O zamanda çeşitli tuzaklara takılırım :)
İlk tuzak internetten mesela...
Gönlümü eğliycem arkadaş, beğendiğim şeyleri alışveriş sepetine atabilirim, inceleyebilirim... Dimi ama ... Alıyormuş gibi yapıp, hesap kitap meselesine bürünüp sonra hoppp sepeti ekranda bırakıp bir tıkla kapatabilirim. Yada ben öyle sanabilirim....
Blog okumaya girerim gözüme gözüme sokar benim...
Facebook a girerim kenarda reklamlarda boy gösterecekleri tutar.
O biblo göz kırpar, vazo içine envayi çeşitde çiçek koyar, tabak göbek atar...
2 gün frenleyebilirsem kendimi 1 hafta rahatım... Sonra yine tavuk amuda kalkmaya başlayabilir ekranın bir köşesinde :)))
İkinci tuzak annem kişisidir ki, can evimden vurur beni :) Gün ortasında telefon "aççç açççç çabuk açççç" diye garip bir şekilde çalmaya başlar ve açmamla diyalog aynen şöyledir.
- Şebnem sen uzun zamandan beridir zıkkımın kökünü istiyordun yaaaa
* Evet anne ???
- Zebanilerin ordaki mağazada buldum, hemdeeeee
* Anne yaaaa !!!!
- Kızım hemde öde öde bitmez taksit yapıyorlarmış...
* Anne batığım bu sıralarda :((
- Bak sen bilirsin ama, çok istiyordun sen bunu. Çok sıkıştığın aylarda ben sana destek çıkarım..
* Tamam çıkarsın da, bu ay hiçbişey almıyım diyordum...
- Bak bulamazsın sonra, gel bak istersen, ama yine de sen bilirsin...
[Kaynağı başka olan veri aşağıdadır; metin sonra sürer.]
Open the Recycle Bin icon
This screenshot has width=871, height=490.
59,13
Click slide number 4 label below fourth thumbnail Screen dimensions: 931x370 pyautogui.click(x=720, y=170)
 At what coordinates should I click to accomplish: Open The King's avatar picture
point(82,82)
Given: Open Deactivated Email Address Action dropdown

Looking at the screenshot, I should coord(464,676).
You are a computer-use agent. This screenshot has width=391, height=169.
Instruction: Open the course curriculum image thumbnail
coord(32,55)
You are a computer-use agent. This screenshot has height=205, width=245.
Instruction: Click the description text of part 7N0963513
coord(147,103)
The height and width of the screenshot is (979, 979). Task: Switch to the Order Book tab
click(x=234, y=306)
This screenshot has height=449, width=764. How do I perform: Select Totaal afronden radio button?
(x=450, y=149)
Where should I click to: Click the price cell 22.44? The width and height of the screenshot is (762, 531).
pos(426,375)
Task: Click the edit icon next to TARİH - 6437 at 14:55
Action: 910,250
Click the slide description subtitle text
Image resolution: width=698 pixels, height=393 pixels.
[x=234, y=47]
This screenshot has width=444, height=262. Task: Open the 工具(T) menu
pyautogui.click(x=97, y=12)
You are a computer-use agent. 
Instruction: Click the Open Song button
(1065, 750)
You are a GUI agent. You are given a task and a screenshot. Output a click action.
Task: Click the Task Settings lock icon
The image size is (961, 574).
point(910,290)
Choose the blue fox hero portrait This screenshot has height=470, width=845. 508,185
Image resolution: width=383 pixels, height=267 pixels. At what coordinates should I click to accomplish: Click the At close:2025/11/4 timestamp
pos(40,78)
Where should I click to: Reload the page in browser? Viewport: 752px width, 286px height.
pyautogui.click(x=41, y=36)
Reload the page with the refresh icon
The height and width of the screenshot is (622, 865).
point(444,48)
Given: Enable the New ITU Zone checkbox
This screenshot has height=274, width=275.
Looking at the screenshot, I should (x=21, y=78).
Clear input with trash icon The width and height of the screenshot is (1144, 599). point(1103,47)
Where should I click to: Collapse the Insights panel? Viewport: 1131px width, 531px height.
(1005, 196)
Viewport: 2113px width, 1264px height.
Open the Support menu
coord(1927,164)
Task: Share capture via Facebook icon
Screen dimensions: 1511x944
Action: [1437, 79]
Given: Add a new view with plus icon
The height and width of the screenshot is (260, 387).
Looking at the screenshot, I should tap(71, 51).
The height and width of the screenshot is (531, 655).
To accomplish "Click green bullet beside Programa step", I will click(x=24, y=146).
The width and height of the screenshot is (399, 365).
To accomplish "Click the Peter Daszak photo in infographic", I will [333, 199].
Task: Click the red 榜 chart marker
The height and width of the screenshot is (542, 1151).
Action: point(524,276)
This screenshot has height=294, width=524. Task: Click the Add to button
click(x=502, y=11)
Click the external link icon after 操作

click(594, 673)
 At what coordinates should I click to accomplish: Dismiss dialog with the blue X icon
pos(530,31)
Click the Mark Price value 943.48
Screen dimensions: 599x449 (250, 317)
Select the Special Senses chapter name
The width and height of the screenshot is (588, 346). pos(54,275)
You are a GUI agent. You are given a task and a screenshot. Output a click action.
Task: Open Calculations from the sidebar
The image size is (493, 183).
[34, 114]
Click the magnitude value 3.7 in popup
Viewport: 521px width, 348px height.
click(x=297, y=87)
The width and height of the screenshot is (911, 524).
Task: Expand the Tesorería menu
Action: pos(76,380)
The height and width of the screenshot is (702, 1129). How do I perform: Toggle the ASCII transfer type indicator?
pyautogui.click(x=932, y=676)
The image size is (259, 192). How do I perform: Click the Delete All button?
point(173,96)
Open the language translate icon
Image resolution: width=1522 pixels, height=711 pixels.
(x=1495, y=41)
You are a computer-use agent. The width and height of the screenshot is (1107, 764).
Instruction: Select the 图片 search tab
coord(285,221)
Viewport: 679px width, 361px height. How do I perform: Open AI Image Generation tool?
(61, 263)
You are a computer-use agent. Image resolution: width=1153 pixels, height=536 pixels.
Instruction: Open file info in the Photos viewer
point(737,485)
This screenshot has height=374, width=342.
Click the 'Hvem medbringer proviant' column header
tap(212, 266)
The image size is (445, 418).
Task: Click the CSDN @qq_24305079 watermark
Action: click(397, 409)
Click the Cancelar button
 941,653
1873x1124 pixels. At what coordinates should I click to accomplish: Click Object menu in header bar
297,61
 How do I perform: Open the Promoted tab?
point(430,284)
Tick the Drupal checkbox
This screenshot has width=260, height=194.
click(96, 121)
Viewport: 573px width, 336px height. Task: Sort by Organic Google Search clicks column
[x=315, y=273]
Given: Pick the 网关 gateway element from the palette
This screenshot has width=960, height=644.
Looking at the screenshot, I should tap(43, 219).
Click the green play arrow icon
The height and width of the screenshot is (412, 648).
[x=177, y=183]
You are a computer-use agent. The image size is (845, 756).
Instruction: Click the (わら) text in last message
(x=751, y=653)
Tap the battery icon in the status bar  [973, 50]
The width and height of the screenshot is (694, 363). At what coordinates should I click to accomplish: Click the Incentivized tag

Burda olay kopmuştur, ben o zebani sokağındaki mağazada ruhumu teslim etmişimdir zaten :)))
Hadi diyelim tüm bu tuzakları atlattım...
Günün en offffladığım saatinde şaşıp yanılıp 2 dk hava almak için kendimi sokağa attığım an karşıma çıkan vitrinde (-kedinin ciğerci tezgahının karşısında yalandığı gibi) yalanır bir vaziyette bulabilirim kendimi... İşte ordaki her saniye saatli bombanın hangi telini kessem diye düşündüğüm en tehlikeli saniyelerdir. Mavi mi, kırmızı mı? Boncuk boncuk terlerim mağazaya girmemeye çalışırken.. Girdiğimde bilirim ki uzun bir fatura bana yol boyunca neden haaa neden diye hesap soracaktır...
Ya da doğru kabloyu kestiysem sakin bir şekilde ofise dönecek ama o yalandığım mereti günler boyunca rüyamda göreceğimdir.
Senden kıymetli mi kızım şımarmasına girdiğim anda ise o meret tedavülden kalkacaktır....
Al sana işte başka dert :(((
Ben bu yazıyı niye mi yazdım :))))
Hep o iblis tavukdan ötürü :)))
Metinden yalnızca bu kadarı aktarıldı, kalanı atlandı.